The American Society of Echocardiography (ASE) has issued a statement on protecting patients and echocardiography service providers during the COVID-19 pandemic.
Given the risk for cardiovascular complications associated with COVID-19, echocardiographic services will likely be needed for patients with suspected or confirmed COVID-19, meaning echo providers will be exposed to SARS-CoV-2, write the statement authors, led by James N. Kirkpatrick, MD, director of the echocardiography laboratory at University of Washington Medical Center in Seattle.
The statement was published online April 6 in the Journal of the American College of Cardiology.

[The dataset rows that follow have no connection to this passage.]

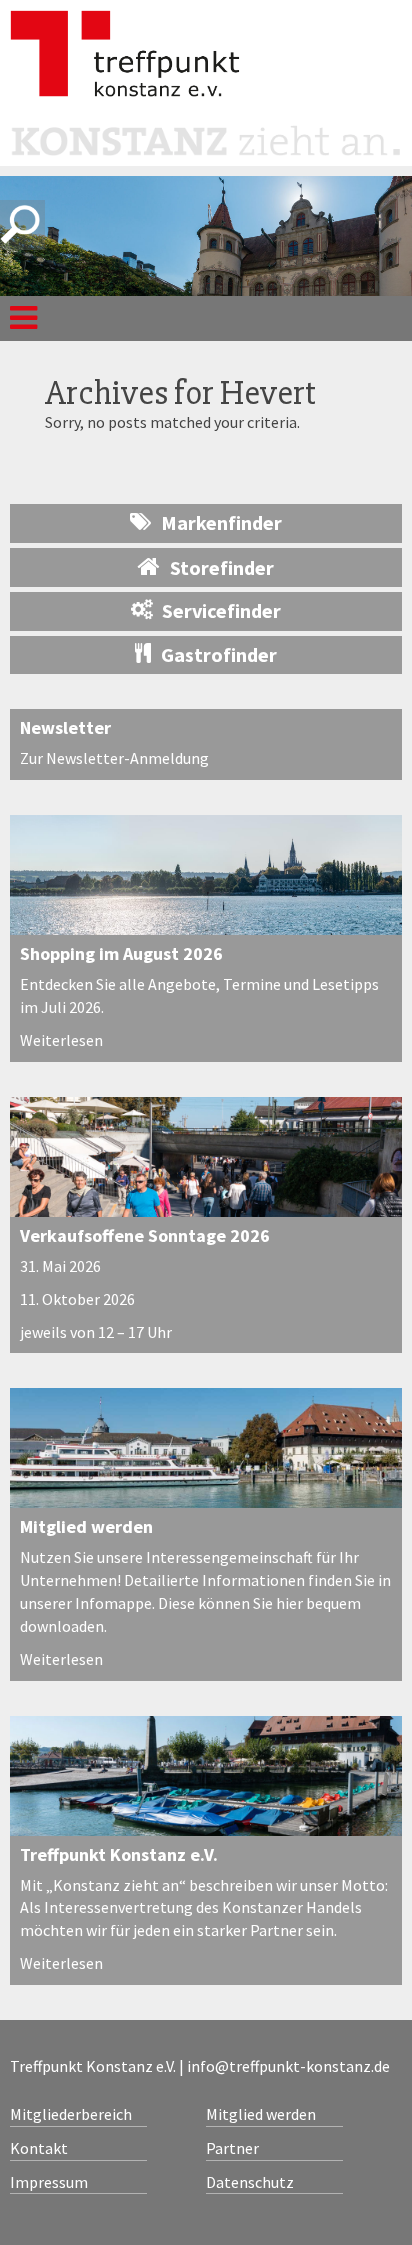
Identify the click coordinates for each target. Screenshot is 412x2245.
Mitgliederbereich (71, 2114)
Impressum (49, 2182)
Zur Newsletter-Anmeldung (114, 758)
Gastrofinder (219, 654)
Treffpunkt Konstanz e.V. (119, 1854)
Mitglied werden (86, 1526)
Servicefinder (221, 610)
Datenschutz (250, 2182)
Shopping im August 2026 (121, 953)
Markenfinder (221, 522)
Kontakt (39, 2148)
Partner (232, 2148)
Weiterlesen (61, 1040)
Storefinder (222, 567)
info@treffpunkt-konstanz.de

The authors say the statement is intended to help guide the practice of echocardiography in this “challenging time.” It was developed with input from a variety of echocardiography providers and institutions who have experience with the COVID-19, or have been “actively and thoughtfully preparing for it.”
Who, When, Where, and How
The statement covers triaging and decision pathways for handling requests for echocardiography, as well as indications and recommended procedures, in cases of suspected or confirmed COVID-19.
Among the recommendations:
- Only perform transthoracic echocardiograms (TTE), stress echocardiograms, and transesophageal echocardiograms (TEE) if they are expected to provide clinical benefit. Appropriate-use criteria represent the first decision point as to whether an echocardiographic test should be performed.
- Determine which studies are “elective” and reschedule them, performing all others. Identify “nonelective” (urgent/emergent) indications and defer all others.
- Determine the clinical benefit of echocardiography for symptomatic patients whose SARS-CoV-2 status is unknown.
- Cautiously consider the benefit of a TEE examination weighed against the risk for exposure of healthcare personnel to aerosolization in a patient with suspected or confirmed COVID-19.
- Postpone or cancel TEEs if an alternative imaging modality can provide the necessary information.
- Note that treadmill or bicycle stress echo tests in patients with COVID-19 may lead to exposure because of deep breathing and/or coughing during exercise. These tests should generally be deferred or converted to a pharmacologic stress echo.